Tanya Brown-Giammanco
National Institute of Standards and Technology
Tanya Brown-Giammanco serves as Disaster and Failure Studies director, leading a multidisciplinary staff responsible for conducting fact-finding field investigations and studies focused on: building and infrastructure failures and successes; evacuation and emergency response systems; and disaster recovery and community resilience. The results of these field investigations are intended to inform recommendations to improve codes, standards, and practice. Brown-Giammanco currently oversees National Construction Safety Team investigations on the effects of Hurricane Maria in Puerto Rico, and the partial collapse of the Champlain Towers South condominium in Surfside, Florida.
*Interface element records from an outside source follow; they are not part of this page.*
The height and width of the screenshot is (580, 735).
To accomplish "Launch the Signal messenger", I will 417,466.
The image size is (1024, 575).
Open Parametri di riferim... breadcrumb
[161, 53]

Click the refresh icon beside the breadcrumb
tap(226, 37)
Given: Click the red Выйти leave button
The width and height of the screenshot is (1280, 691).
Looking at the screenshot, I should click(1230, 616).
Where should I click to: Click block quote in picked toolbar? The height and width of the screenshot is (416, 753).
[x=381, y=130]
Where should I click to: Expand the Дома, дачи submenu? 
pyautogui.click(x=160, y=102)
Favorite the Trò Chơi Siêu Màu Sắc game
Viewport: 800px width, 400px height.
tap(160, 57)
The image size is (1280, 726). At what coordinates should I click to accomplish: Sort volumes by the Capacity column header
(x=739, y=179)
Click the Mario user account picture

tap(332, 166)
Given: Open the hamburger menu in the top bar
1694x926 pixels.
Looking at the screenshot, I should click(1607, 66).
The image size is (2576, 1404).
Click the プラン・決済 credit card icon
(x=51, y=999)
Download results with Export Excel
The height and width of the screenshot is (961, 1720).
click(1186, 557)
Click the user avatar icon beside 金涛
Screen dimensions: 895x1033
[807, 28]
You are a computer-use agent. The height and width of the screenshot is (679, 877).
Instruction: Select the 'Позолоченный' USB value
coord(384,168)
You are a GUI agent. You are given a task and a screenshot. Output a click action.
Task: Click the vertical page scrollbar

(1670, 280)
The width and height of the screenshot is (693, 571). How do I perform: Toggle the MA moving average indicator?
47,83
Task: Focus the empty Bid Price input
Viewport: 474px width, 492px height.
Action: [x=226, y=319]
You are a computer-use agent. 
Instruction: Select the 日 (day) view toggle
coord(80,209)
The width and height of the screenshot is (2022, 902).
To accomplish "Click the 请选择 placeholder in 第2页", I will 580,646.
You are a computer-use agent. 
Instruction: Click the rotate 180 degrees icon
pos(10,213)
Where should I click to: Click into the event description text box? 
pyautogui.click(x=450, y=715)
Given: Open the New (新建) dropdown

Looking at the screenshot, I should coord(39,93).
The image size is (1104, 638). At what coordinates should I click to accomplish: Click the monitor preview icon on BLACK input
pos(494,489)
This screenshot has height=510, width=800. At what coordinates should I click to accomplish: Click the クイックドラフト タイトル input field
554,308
Prior to joining National Institute of Standards and Technology, Brown-Giammanco served as Managing Director of Research at the Insurance Institute for Business & Home Safety, where she led teams conducting full-scale laboratory and field studies on hail, wind, rain, wildfire, and roofing related projects. She has also held a Faculty Associate appointment at Texas Tech University since 2010. Brown-Giammanco earned a PhD in Wind Science and Engineering from Texas Tech University, and a master's degree in water resources science and a bachelor's degree in atmospheric science, both from the University of Kansas.
Brown-Giammanco is a Federal Emergency Management Agency Vanguard Executive Crisis Leadership fellow. She serves as a steering committee member in the development of a new American Society of Civil Engineers standard on the estimation of wind speeds in tornadoes and chairs the Enhanced Fujita-Scale subcommittee. Brown-Giammanco is also a member of the Standards Technical Panel for the Impact Resistance of Prepared Roof Covering Materials (UL 2218) standard and the American Society for Testing and Materials D08 Roofing Committee.